====== Passage shown ======
Marchers play the 'mother' card

As Million Mom weekend nears, history shows that invoking motherhood can be a potent force for change.

They'll come armed with bottles and baby strollers, diaper bags and placards. They're even threatening time-outs. On Mother's Day, an estimated 150,000 women will march on the Capitol for stricter gun-control laws, mustering all the moral authority and emotional punch they can from their formidable status as "Mom."

The Million Mom March is the first movement to invoke motherhood to chasten the powerful US gun lobby and legislators who oppose what these women call "common sense" civilian gun laws. But American women have a long, rich history of successfully rallying under the maternal banner - especially to protect children and create a safer society.

"Motherhood has potent meanings in this culture," says Elaine Tyler May, a historian at the University of Minnesota. "Women are shrewd politically; they will use the power available to them."

Indeed, soon after the Revolutionary War, women used the patriotic idea of "republican motherhood" to justify their need for education - so they could raise sons to be moral citizens.

In the early 19th century, female abolitionists said their "sallying forth" from home to spread antislavery petitions was necessary to protect the chastity of the slaves and their owners.

In the 1880s, the Woman's Christian Temperance Union, which sent praying women to shut down saloons throughout the Midwest, called itself "organized mother love." Suffragists, meanwhile, likened the women's vote to civic housecleaning - a way to "sweep out the scoundrels."

And in 1915, according to historians, founders of the Women's Peace Party described themselves as "the mother half of humanity."

Today, more than 30 years after Betty Friedan's "The Feminine Mystique" and women's "liberation," women are playing the "mother" card, not because they have to, but because they want to and believe it will work.

"What we care about on intimate personal terms has to be translated into the stage of civic life," says historian Nancy Cott of Yale University in New Haven, Conn.

The mighty mother

Mothers can take on controversial issues - often when others can't or won't - because of the unique power and credibility they enjoy as the prime nurturers of human life, say scholars and activists. Mothers' motives are seen as pure, their love as unconditional. Their tactics include an irrepressible mixture of hard work, raw emotion, and earthy humor.

"We do have the mythic power of the mothers who lift 2-ton cars to save their child underneath," says Donna Dees-Thomases, a Springhills, N.J., mother of two and founder of the Million Mom March. "Now we have an 800-pound guerrilla in the form of the gun lobby who is sitting on our children. Who better than the moms to get it off?"

Added to this is a mother's daunting reputation as a fierce defender of her children - a.k.a. "Mommy Bear." "Everyone knows you don't mess around with moms, especially when their children are involved," says Betsy Storm, a mother and Million Mom March organizer in Chicago.

Historically, mothers have gradually extended their activism beyond their own homes and offspring to embrace the well-being of other children and the broader society. "It doesn't have to be your cub," says Lisa Dodson, a fellow at the Radcliffe Institute for Advanced Study in Cambridge, Mass. "There is a profoundly female protective piece here."
======
• Exercise 1: Quote the passage of the Million Mom March article that opens with the words containing "They'll come armed" and closes with "a safer society.".
The article and the entries that follow it were drawn from unrelated sources.
====== Provided data ======
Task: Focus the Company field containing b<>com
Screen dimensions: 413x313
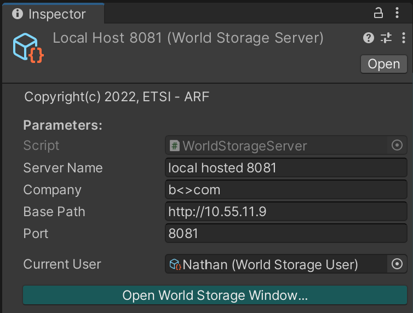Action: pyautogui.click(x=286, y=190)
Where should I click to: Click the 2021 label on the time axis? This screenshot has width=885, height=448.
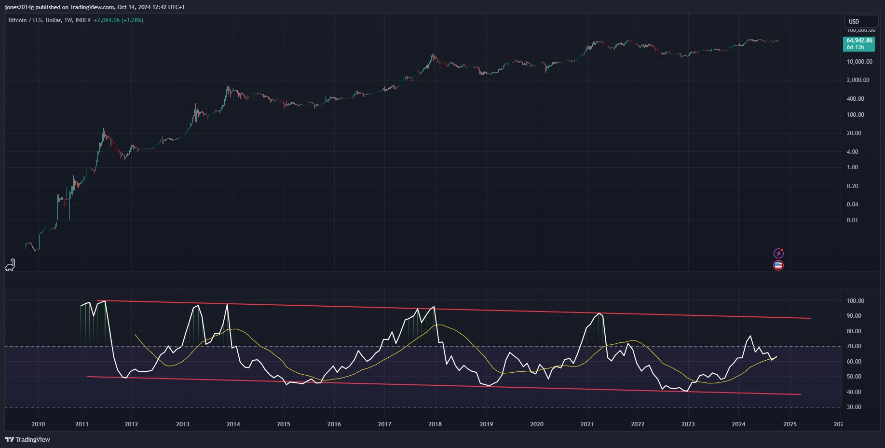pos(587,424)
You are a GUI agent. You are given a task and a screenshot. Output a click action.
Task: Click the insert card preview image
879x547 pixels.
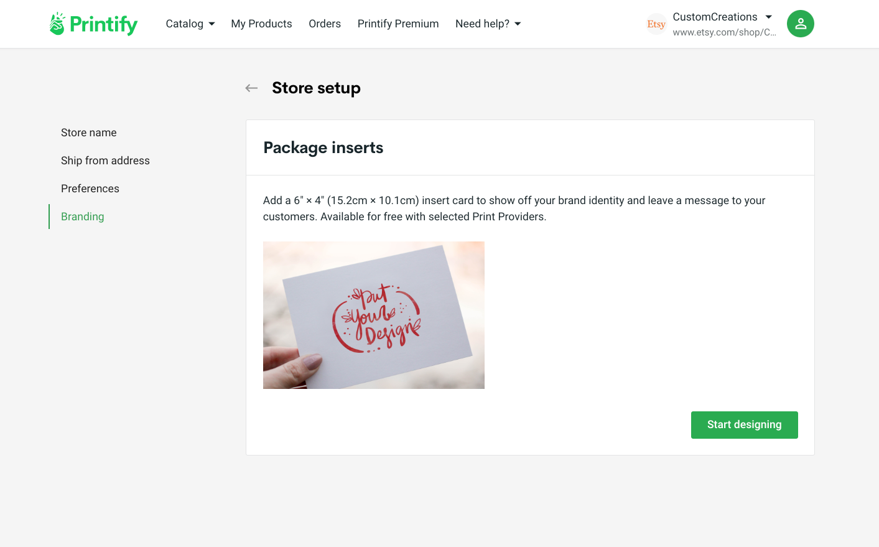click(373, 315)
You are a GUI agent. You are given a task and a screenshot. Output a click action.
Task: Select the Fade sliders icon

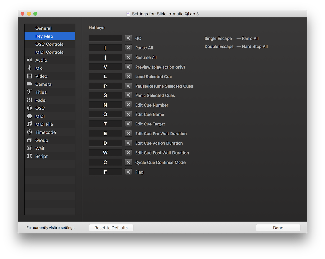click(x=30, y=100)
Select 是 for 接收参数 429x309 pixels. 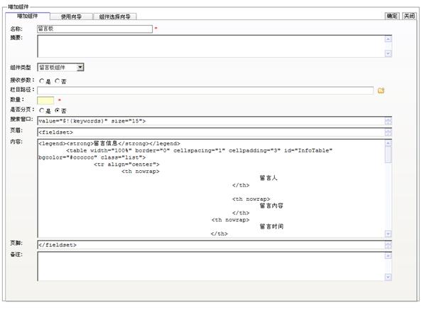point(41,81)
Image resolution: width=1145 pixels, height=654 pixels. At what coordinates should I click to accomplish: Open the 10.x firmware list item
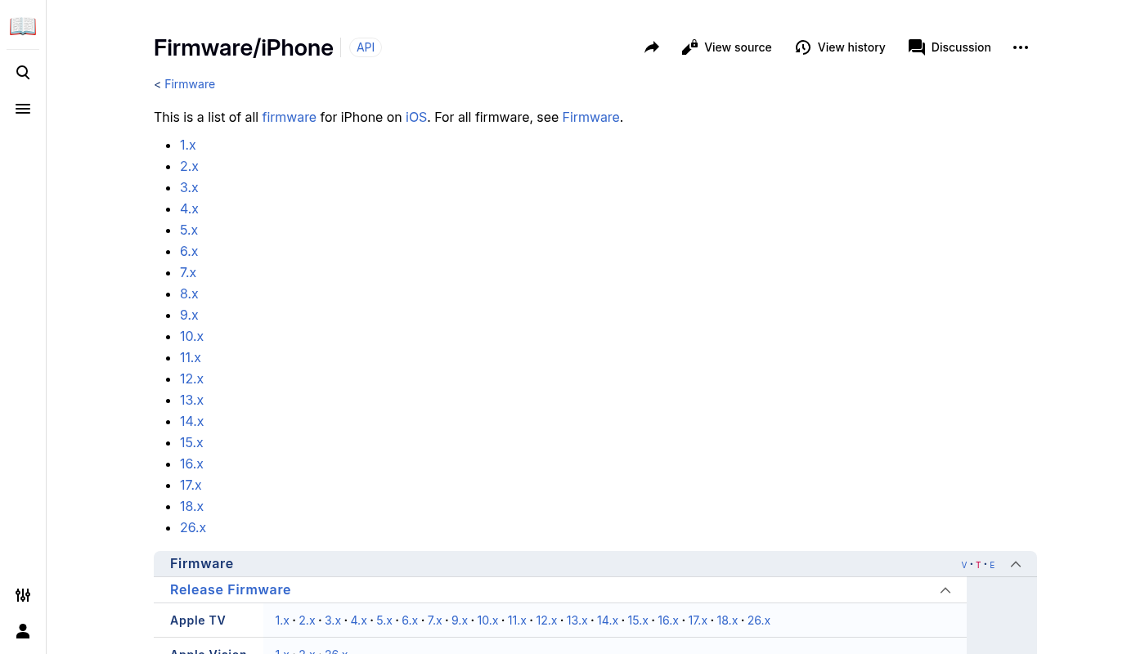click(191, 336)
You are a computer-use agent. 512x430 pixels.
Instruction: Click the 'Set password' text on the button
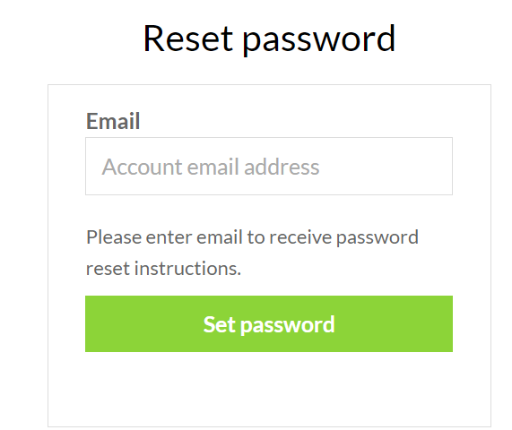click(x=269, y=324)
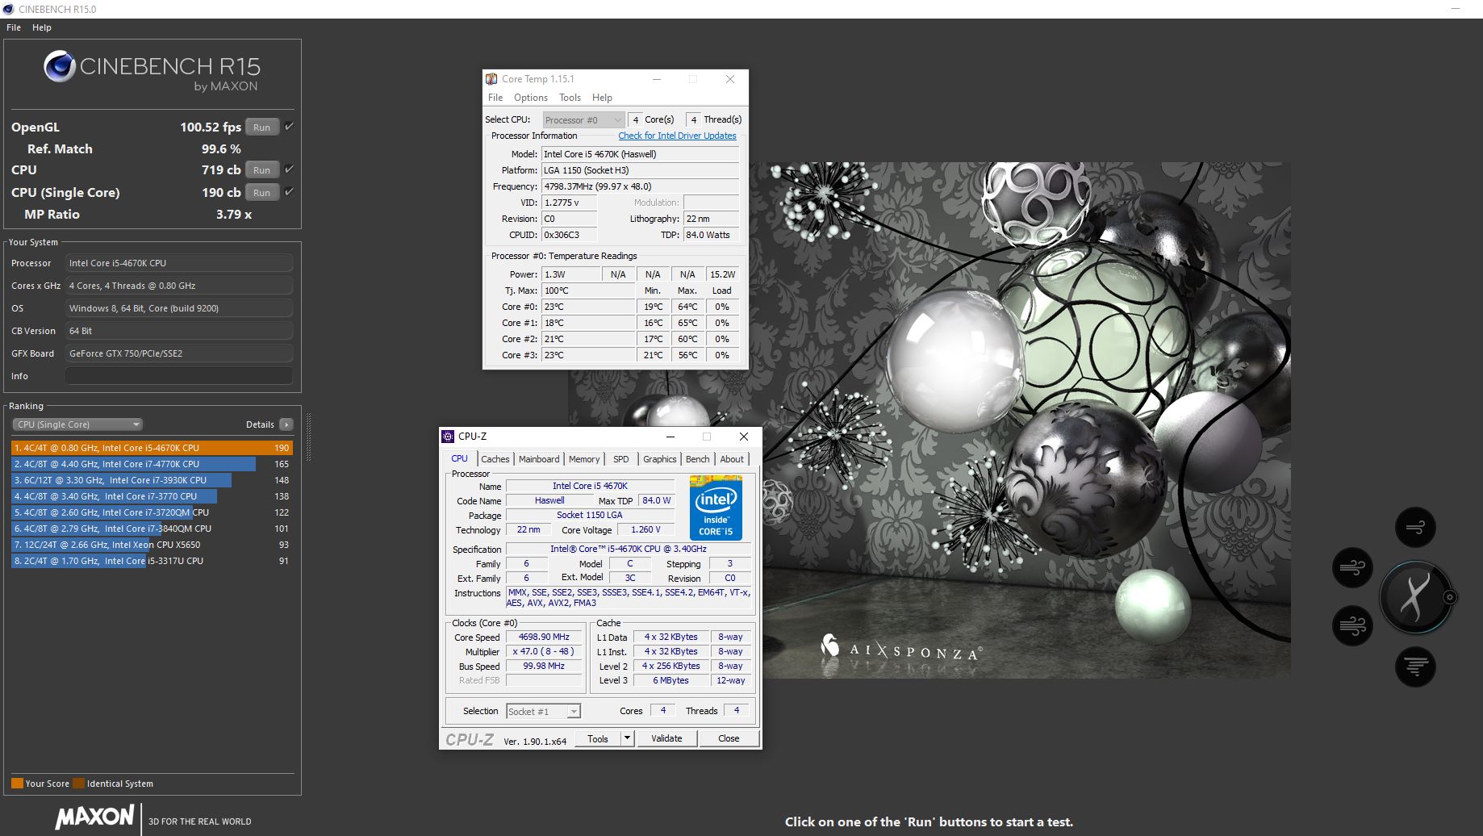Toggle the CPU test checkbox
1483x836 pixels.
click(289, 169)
======
• Exercise 2: Pick out every line of the entries that contains the string "height", treating uppercase and lowercase letters as distinct.

• Written solution 1:
They'll come armed with bottles and baby strollers, diaper bags and placards. They're even threatening time-outs. On Mother's Day, an estimated 150,000 women will march on the Capitol for stricter gun-control laws, mustering all the moral authority and emotional punch they can from their formidable status as "Mom."

The Million Mom March is the first movement to invoke motherhood to chasten the powerful US gun lobby and legislators who oppose what these women call "common sense" civilian gun laws. But American women have a long, rich history of successfully rallying under the maternal banner - especially to protect children and create a safer society.

• Written solution 2:
Where should I click to: Click the 2021 label on the time axis? This screenshot has width=885, height=448.
Image resolution: width=1145 pixels, height=654 pixels. At what coordinates should I click to accomplish: Open the 10.x firmware list item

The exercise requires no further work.